Salon.com: Newt: For Shariah law before he was against it
Newt Gingrich has become one of the most vocal Muslim-baiting Republicans in the country, from his call for a federal ban on Shariah to his comparison of the organizers of the “ground zero mosque” to Nazis. But Gingrich’s recent rhetoric represents a little-noticed shift from an earlier period in his career when he had a strikingly warm relationship with the American Muslim community.
As speaker of the House in the 1990s, for example, Gingrich played a key role in setting aside space on Capitol Hill for Muslim congressional staffers to pray each Friday; he was involved with a Republican Islamic group that promoted Shariah-compliant finance, which critics — including Gingrich — now deride as a freedom-destroying abomination; and he maintained close ties with another Muslim conservative group that even urged Gingrich to run for president in 2007.
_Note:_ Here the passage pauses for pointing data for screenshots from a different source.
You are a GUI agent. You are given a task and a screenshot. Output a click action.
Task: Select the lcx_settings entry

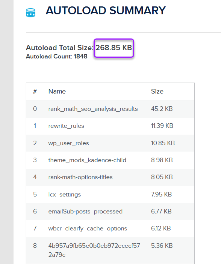point(64,195)
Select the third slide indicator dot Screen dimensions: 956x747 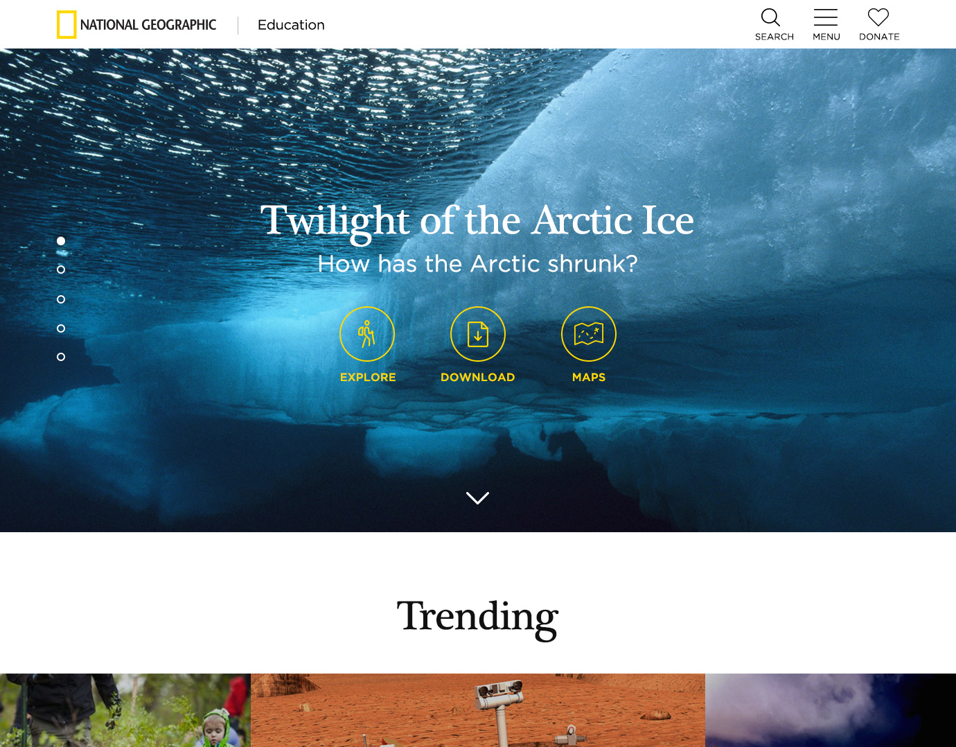pyautogui.click(x=61, y=299)
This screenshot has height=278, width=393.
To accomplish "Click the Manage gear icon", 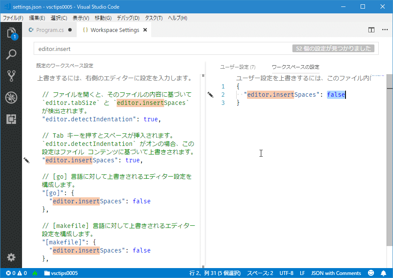I will (x=11, y=257).
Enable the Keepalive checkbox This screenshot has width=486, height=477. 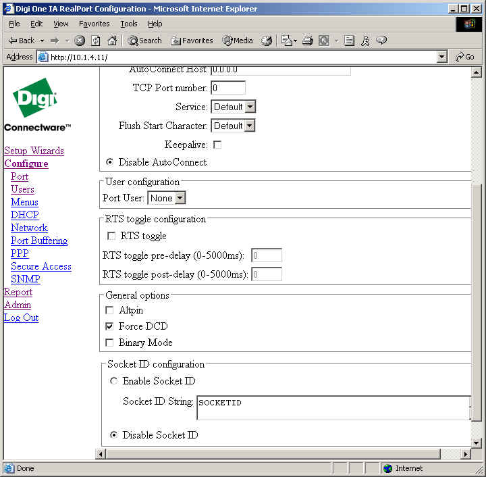point(217,145)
Gingrich’s changing relationship with the Muslim community mirrors a similar evolution in the Republican Party at large. President Bush won amajority of Muslim votes in 2000, but after Sept. 11 and the subsequent passage of the Patriot Act, the invasion of Iraq, and Abu Ghraib, Muslim Americans shifted to the Democratic column. After Bush — who had at least given rhetorical support to the idea of non-discrimination — left office, explicitly anti-Muslim voices in the GOP became more prominent, most visibly during the hullabaloo last summer about the planned Islamic community center near ground zero.